HC Deb 05 July 1960 vol 626 cc397-8

(1) In subsection (4) of section six of the Import Duties Act, 1958 (under which a direction giving exemption from duty is to be of no effect if the goods have been removed from Customs control without due notice to the Commissioners), for the words"be of no effect" there shall be substituted the words"have effect to such extent (if any) as the Commissioners of Customs and Excise (hereinafter referred to as 'the Commissioners') may allow".

(2) In subsection (3) of section seven of the said Act of 1958 (under which the Commissioners shall not exercise their power under that section of remitting or repaying duty except on a written application made by the importer before the articles are released from Customs control) after the word"importer" there shall be inserted the words" and an application for the exercise of that power must, except where the Commissioners otherwise allow, be made".—[Mr. Barber.]

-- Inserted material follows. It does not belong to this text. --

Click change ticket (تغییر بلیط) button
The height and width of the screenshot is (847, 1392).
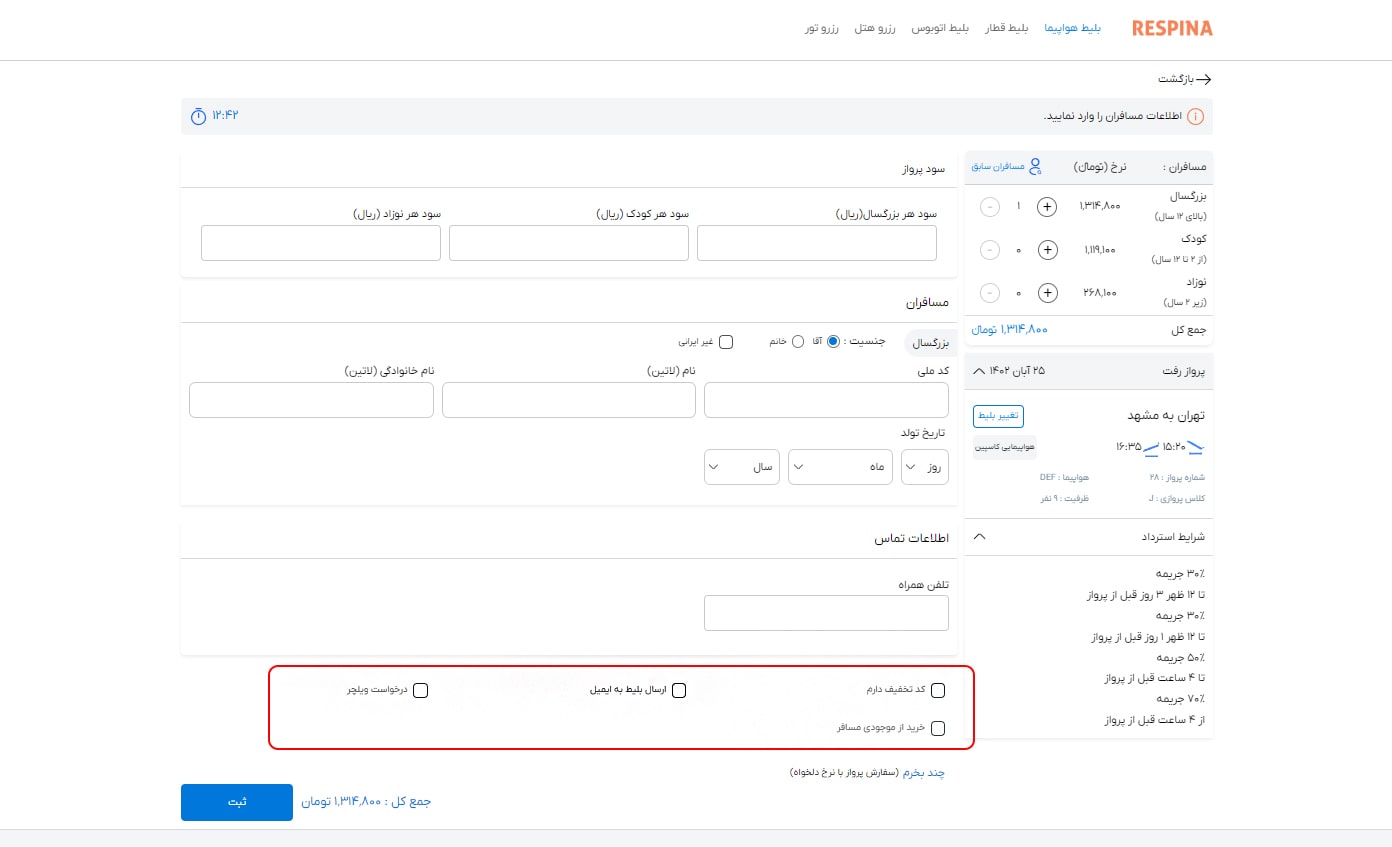998,415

Brought up, and read the First time.

Mr. Barber

I beg to move, That the Clause be read a Second time.

This Clause is a corollary to Clause 72 of the Bill as it stands. The House will remember that Clause 72 extends to Purchase Tax certain import duty reliefs. The purpose of the new Clause is to secure that the discretion that is conferred by subsection (2) of Clause 72 to accept belated claims for relief from Purchase Tax—that is, claims after goods have been released from Customs controls—should apply to relief from import duty. It is a minor Amendment, the primary purpose of which is to keep in line claims for relief from import duty and Purchase Tax, and will obviously be of advantage to those who make the claims.

Question put and agreed to.

Clause read a Second time, and added to the Bill.